Depending on the type of air source heat pump you have installed, you may need to install other equipment to complement it such as radiators and underfloor heating. You may also require a hot water cylinder to store your domestic hot water if you’re having an air-to-water system installed.

You should also consider how much space your home has to allow for the installation of a heat pump. Monobloc systems require more outdoor space and existing ductwork to install the unit, while split systems need a lot of indoor space for the heat pump itself, along with any other additional heating apparatus required for your home.

If you are installing a monobloc system, it is important to check that there is enough room for the unit to be placed on the ground or roof and that any snow will not affect the flow of air into the pump. It’s also a good idea to check whether your HOA has any rules about the placement of outside equipment and if your home insurance covers the cost of heating with an air source heat pump.


If you have an air source heat pump, you need to keep it in good condition. This can help it to function properly and reduce your energy bills in the long run.

It is also a greener alternative to gas and oil boilers, so you can save on your carbon footprint. It works by converting heat from the outdoors into usable energy.

A well-maintained heat pump can last for up to 20 years, which is longer than the average boiler lifespan. However, like other HVAC equipment, your heat pump needs regular tune ups to protect performance and efficiency.
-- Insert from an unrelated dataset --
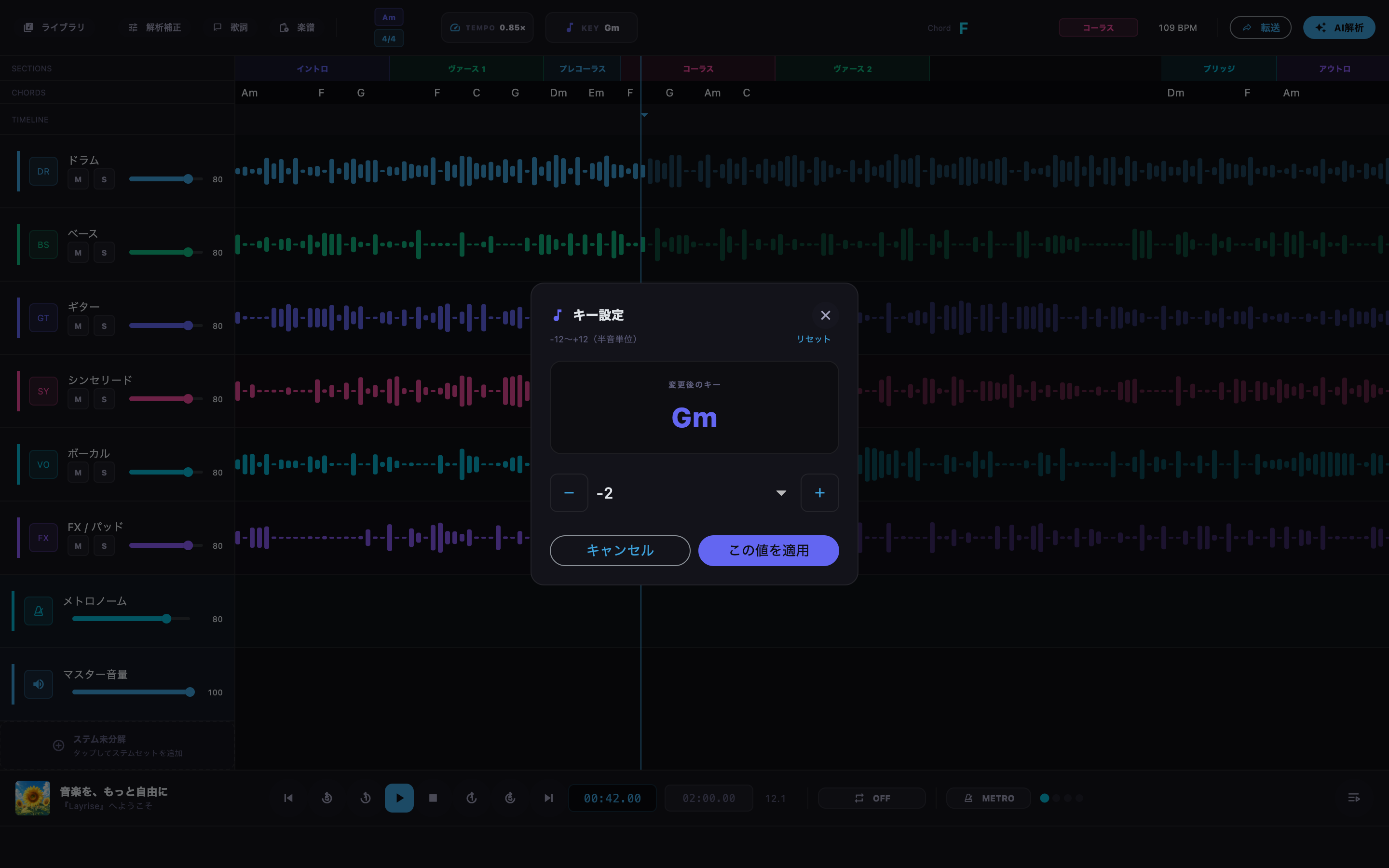Open the TEMPO 0.85x selector

pyautogui.click(x=487, y=27)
Your technician will assess the system and identify any problems that may hinder operation so they can be fixed right away. This will help your heating pump work at its best and avoid any breakdowns or failures when you need it most.
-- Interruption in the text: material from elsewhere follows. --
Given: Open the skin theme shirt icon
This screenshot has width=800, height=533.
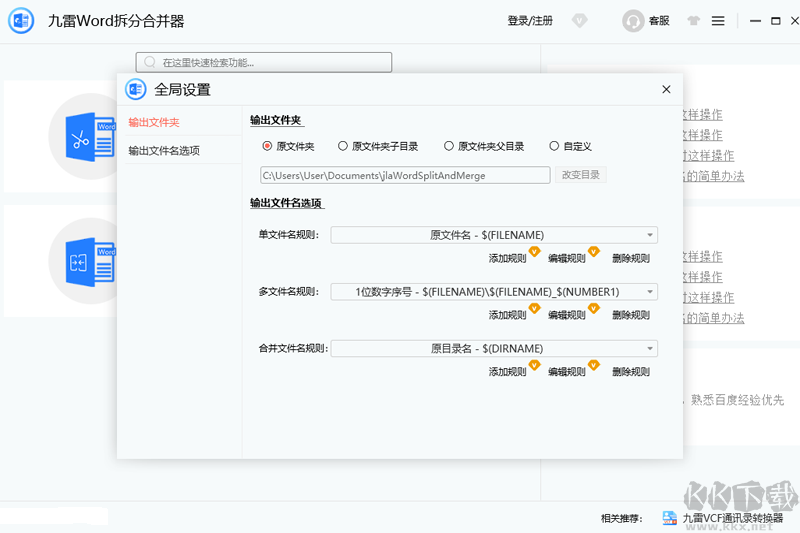Looking at the screenshot, I should tap(694, 21).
In addition, a technician will check the refrigerant levels and make sure there are no leaks. They will also clean the coils and inspect the indoor unit for any signs of damage or corrosion.

They will also ensure that the outdoor unit is securely fastened and that any anti-vibration mounts are effective. This will prevent any unwanted vibration or noise in the unit, which could cause the compressor to overheat and stop working.

Other common maintenance tasks for an air source heat pump include the removal of leaves and other debris, as well as checking that the pressure gauge is accurate. These can all be done by a qualified professional and are typically included as part of a yearly service.

It is important that any overgrown grass or plants are removed from around the external unit, as they can restrict airflow and cause the compressor to fail. It is also a good idea to check that the thermostats and TRVs (thermostatic radiator valves) are responding correctly.

You should also hose the outdoor unit down regularly to remove any dirt or debris. This will ensure that the refrigerant can circulate effectively and allow your heat pump to work at its optimum. You should also regularly check that the pressure gauge is working accurately, as a low reading can indicate that there is something wrong in the internal unit.